For all that the storm in 1991 had been so fierce, and our ship so run down and unable to navigate that we could not have resisted being swept onto the Goodwin Sands even if we had realised earlier that our anchor chain had broken, I had carried with me these many years a nagging sliver guilt that I should have known, should have been more alert, should have done better.

Now, here I was again, and for the first time since that fateful night, entrusted to watch over a ship at anchor at sea, and in the grips of bad weather too. I was both siezed with fear that it would all go terribly wrong on my watch, and grateful for the chance to prove myself dilligent and keep the most careful of watches. I checked our position regularly, I did a full round of the ship and checked the anchoring cables every hour, I saw us safely through to dawn, and I slayed a dragon that had slumbered in a corner of my mind for many years.

3am and all is well on board the Jenni Baynton

The week was over too soon, but I was delighted to be asked to join the staff of Radio Seagull and to contribute a weekly show from my own studio in Dublin, with my own choice of music – a mix of new and alternative music as well as classic rock, with a bit of blues and soul mixed in. Presenting these shows on Seagull have been an immensely satisfying experience for me.

(I can be heard 7-9 am and pm each Saturday, on 1602Khz MW in The Netherlands, and worldwide at RadioSeagull.com )

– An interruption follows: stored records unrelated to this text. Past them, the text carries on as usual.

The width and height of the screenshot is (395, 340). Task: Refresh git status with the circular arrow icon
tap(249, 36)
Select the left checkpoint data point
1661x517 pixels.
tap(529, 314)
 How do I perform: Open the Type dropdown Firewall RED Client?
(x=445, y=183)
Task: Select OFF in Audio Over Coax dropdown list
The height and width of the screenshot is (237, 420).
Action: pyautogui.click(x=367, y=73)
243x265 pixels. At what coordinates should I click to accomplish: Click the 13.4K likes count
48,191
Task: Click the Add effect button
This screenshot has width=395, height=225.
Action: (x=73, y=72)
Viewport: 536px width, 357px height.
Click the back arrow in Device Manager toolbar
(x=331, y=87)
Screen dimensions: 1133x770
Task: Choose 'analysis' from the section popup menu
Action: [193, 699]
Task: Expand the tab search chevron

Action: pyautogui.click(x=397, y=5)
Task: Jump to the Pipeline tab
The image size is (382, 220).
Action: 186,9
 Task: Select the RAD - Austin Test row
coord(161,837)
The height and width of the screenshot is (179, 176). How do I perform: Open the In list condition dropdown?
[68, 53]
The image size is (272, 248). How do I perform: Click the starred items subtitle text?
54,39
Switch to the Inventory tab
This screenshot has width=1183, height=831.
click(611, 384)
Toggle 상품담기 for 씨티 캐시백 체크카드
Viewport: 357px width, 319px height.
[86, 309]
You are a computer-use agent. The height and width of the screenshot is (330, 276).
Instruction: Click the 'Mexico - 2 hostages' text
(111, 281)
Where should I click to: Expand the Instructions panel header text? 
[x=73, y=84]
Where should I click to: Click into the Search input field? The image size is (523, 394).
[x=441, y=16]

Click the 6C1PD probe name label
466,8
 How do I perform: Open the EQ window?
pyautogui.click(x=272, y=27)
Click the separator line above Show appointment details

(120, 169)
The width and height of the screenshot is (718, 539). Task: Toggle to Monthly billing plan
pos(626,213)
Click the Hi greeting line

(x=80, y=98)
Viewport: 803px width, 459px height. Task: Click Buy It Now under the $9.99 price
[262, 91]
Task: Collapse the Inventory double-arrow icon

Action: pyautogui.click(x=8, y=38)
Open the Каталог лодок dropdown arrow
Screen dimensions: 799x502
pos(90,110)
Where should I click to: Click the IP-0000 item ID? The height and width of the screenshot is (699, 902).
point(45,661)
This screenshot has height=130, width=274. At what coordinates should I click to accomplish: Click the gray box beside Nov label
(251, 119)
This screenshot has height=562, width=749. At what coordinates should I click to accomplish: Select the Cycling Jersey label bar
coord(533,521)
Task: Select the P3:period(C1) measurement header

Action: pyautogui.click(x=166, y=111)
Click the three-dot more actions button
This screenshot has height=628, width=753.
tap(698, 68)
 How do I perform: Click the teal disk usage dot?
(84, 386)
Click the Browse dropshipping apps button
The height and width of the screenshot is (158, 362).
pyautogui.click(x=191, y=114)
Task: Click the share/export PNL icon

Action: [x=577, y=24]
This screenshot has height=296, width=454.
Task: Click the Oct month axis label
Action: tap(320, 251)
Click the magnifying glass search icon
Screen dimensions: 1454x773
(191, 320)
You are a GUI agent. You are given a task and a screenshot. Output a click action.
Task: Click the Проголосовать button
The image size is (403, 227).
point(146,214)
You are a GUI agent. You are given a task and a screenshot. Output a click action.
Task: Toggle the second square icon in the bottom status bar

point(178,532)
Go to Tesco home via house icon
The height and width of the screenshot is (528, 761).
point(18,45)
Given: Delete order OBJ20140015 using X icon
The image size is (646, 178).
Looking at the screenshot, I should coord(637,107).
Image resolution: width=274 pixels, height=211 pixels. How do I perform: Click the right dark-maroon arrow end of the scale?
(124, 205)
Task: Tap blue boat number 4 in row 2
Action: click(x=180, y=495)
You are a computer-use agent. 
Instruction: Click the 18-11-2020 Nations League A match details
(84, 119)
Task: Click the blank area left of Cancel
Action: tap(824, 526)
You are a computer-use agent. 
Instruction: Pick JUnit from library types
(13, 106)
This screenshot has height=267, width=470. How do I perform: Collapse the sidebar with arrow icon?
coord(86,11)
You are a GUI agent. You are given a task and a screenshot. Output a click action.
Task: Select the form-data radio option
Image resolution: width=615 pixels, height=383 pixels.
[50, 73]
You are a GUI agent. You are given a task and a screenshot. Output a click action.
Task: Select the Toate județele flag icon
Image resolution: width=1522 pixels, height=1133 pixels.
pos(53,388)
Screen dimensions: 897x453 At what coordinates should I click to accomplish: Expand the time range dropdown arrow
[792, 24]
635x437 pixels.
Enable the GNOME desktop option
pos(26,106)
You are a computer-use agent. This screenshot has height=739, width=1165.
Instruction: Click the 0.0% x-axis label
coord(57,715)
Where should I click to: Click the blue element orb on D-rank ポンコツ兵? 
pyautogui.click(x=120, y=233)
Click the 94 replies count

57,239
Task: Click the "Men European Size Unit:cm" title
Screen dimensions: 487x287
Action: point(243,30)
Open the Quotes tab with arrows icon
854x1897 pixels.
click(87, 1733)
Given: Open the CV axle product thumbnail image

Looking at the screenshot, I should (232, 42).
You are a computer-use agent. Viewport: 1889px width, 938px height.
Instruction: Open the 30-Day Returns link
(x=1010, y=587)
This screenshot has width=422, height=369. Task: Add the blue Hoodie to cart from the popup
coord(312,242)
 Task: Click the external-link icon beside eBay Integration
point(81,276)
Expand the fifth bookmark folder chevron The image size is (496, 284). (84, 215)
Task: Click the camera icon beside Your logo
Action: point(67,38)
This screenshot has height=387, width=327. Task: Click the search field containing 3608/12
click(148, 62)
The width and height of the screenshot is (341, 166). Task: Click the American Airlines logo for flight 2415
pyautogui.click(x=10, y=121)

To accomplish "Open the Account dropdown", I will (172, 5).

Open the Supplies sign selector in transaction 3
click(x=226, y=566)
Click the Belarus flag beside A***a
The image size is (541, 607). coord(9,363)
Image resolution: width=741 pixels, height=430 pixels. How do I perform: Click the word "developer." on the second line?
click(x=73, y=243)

Phantom 105.2 in Dublin also continued to be a source of great enjoyment for me, and though I had to move away from regular weekend shows towards the end of the year due to domestic commitments, the station and its staff still feels like an extended family for me, and keeps me informed on new music trends.

There were lots of mini high points in 2010 – from an unexpectedly beautiful sunrise encountered one morning on my way to work, to, finally after all my years on this earth, a proper White Christmas.

Sunrise over Dublin Bay on a winter's morning

Snow lies thick on the furze on Christmas Day

There was also another experience, quite unexpected, which made me feel like a teenager again, one unremarkable Saturday afternoon at a railway station  in an unremarkable British city . . but I won’t go into that one here!

Suffice to say that, for me at least, 2010 has been a year in which i started living and growing anew, despite being at an age where comfort and stagnation would be more usual.

May 2011 have more of the same . . and new . . for me . . and you.

Happy New Year

Steve Conway


2 Comments on “In 2010, I Lived.”

  1. Graham Brown says:

    Hi Steve – a heart-warming and inspiring blog. The past 12 months were a period of change, challenge and renewal for my wife Kathie and I as we left London and my job at the BBC for a new life in Orkney. We love it here, and we have an internet radio! All best for 2011, Graham

  2. eileen keane says:

    Hi Steve,
    this is a really inspiring account of your year, beautifully put together. It has given me the aim of being able to write just such an upbeat inspiring account at the end of this new year 2011 which is so full of possibility for all of us.